**Input data**
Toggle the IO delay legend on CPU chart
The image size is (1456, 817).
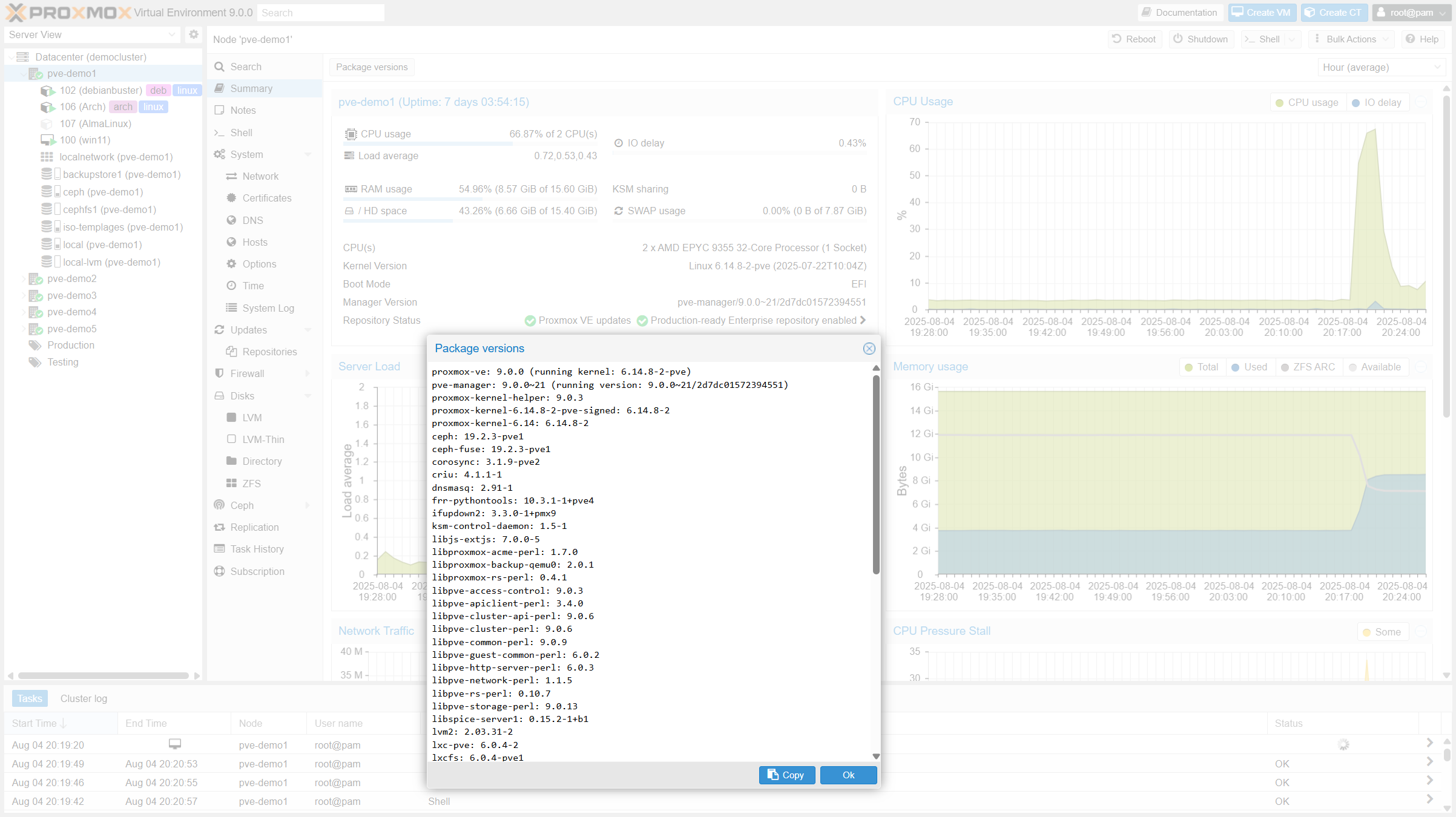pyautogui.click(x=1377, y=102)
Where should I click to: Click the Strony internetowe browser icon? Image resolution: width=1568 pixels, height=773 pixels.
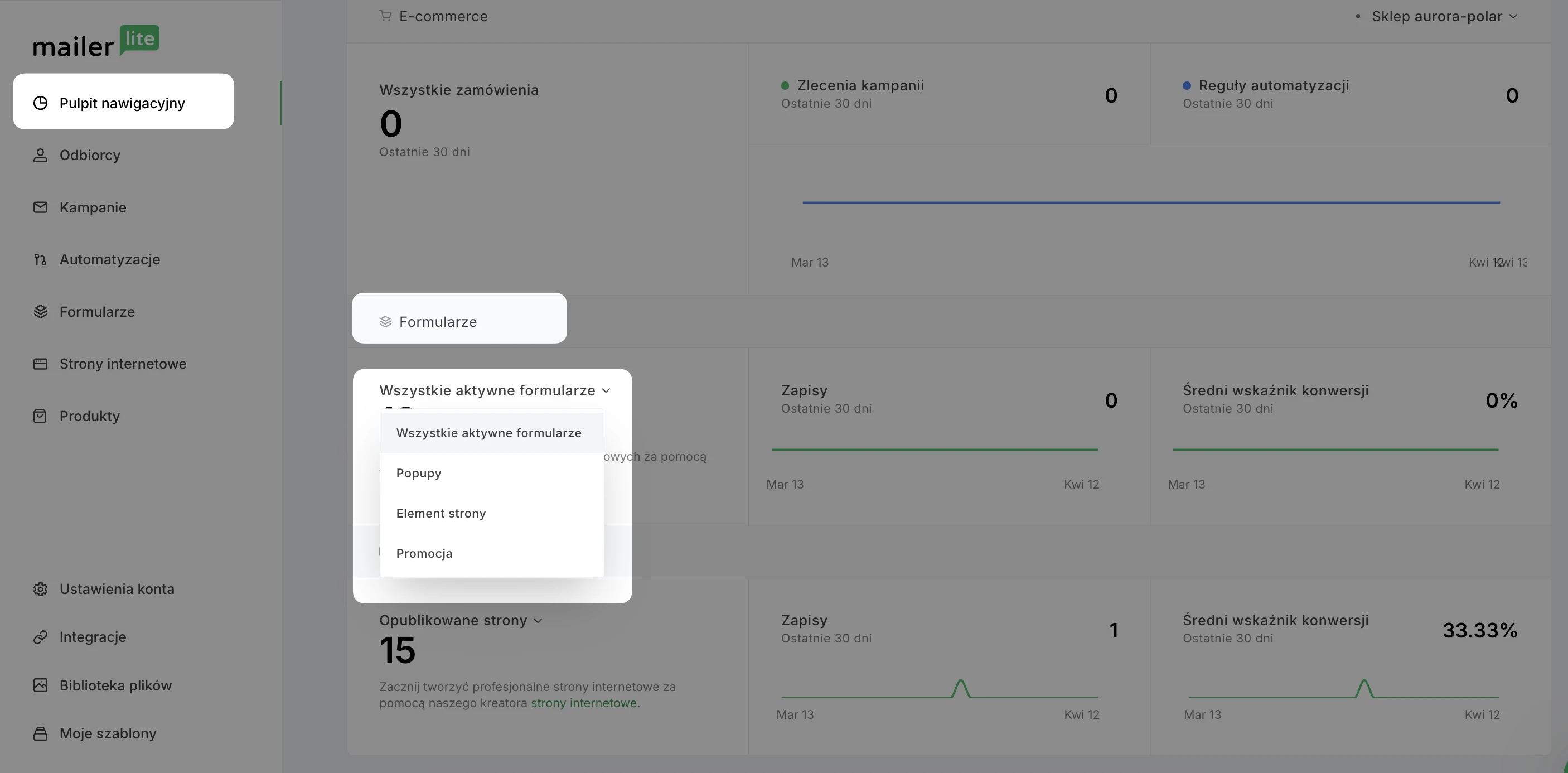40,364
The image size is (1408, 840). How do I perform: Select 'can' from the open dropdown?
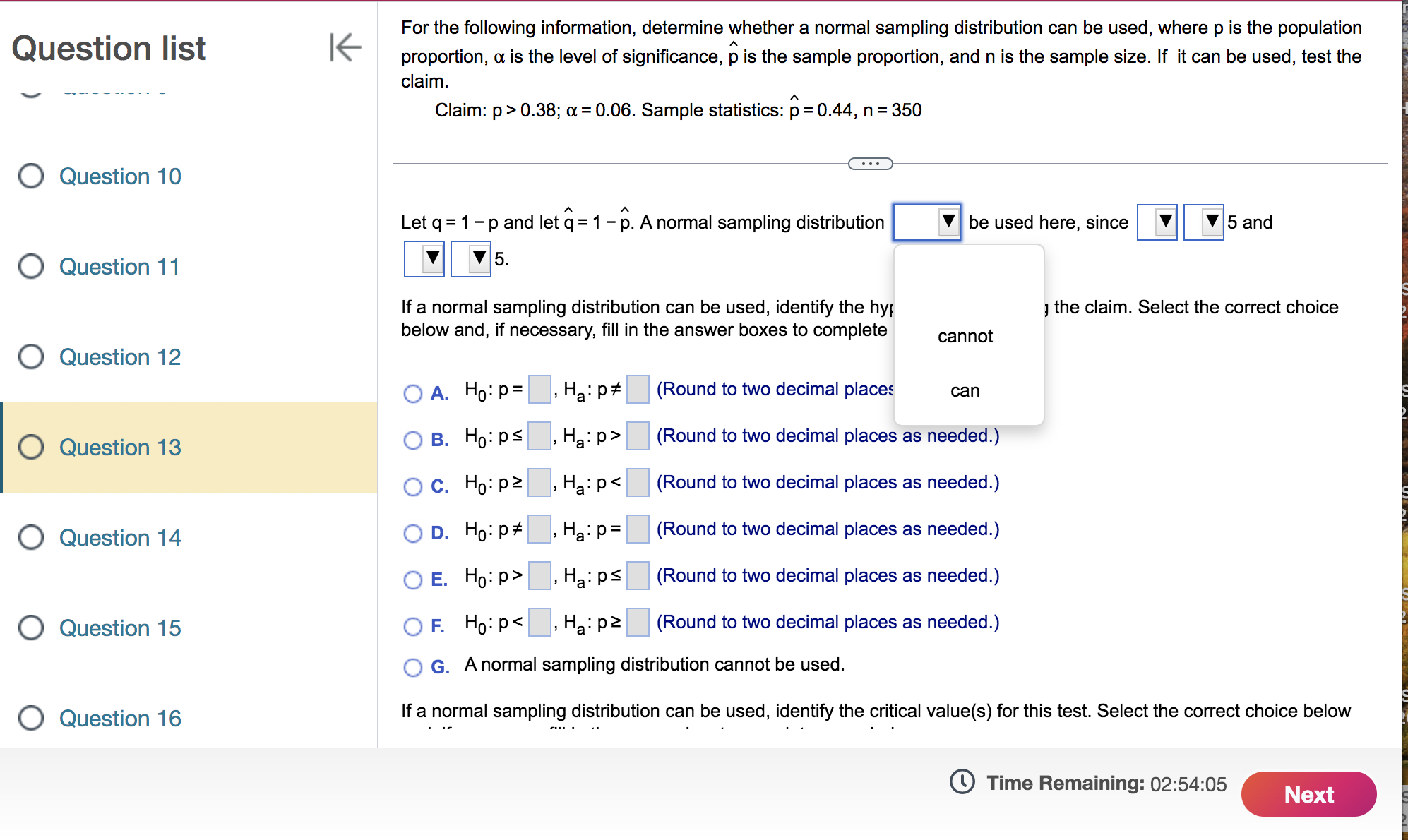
--
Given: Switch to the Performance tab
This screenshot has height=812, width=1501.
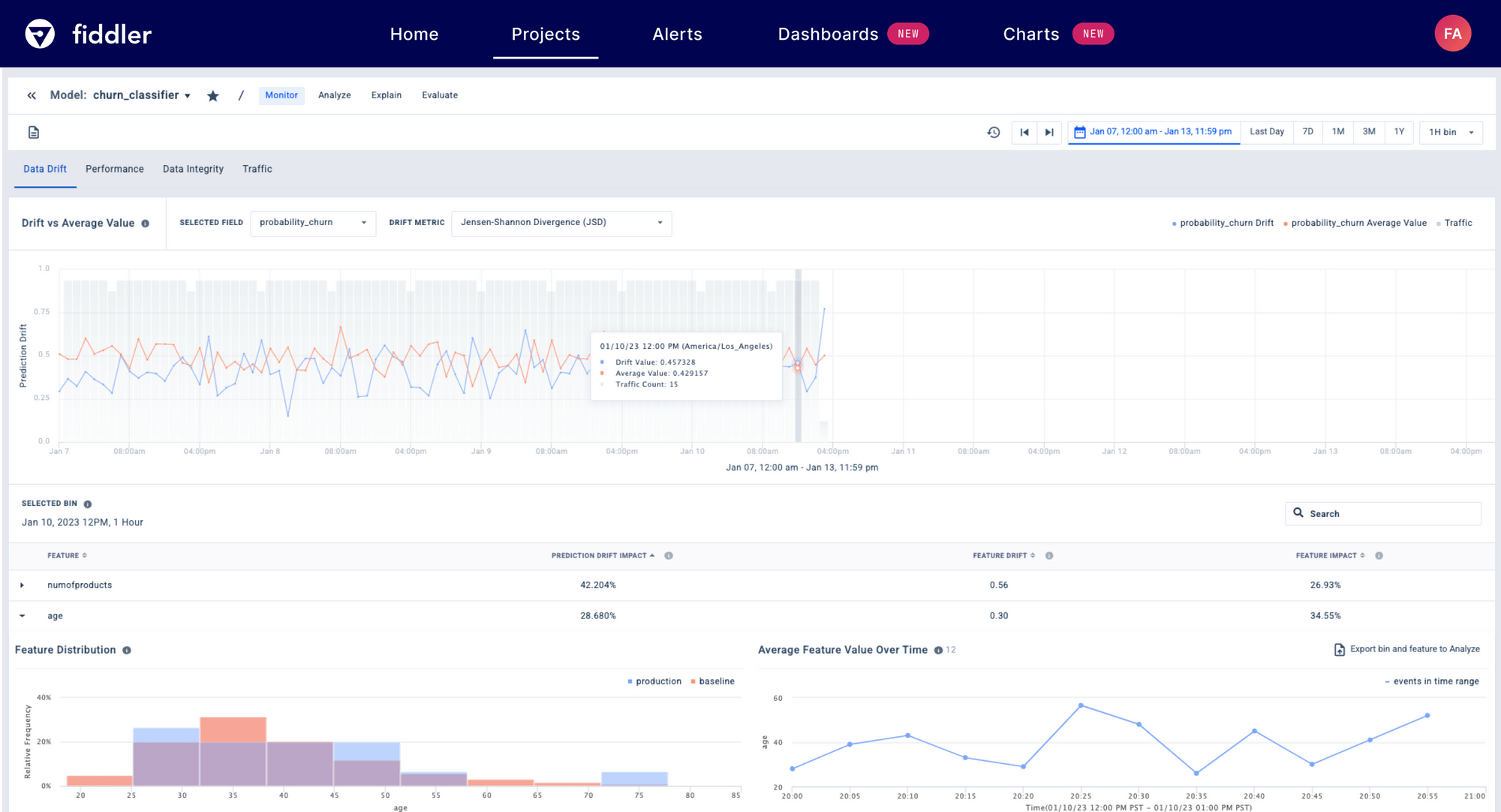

**Work to be completed**
Transcribe each line of the data above, unaltered, from the one where "Given: Switch to the Performance tab" appears to the one where "This screenshot has height=812, width=1501." appears, inclusive of both.

**Exercise response**
Given: Switch to the Performance tab
This screenshot has height=812, width=1501.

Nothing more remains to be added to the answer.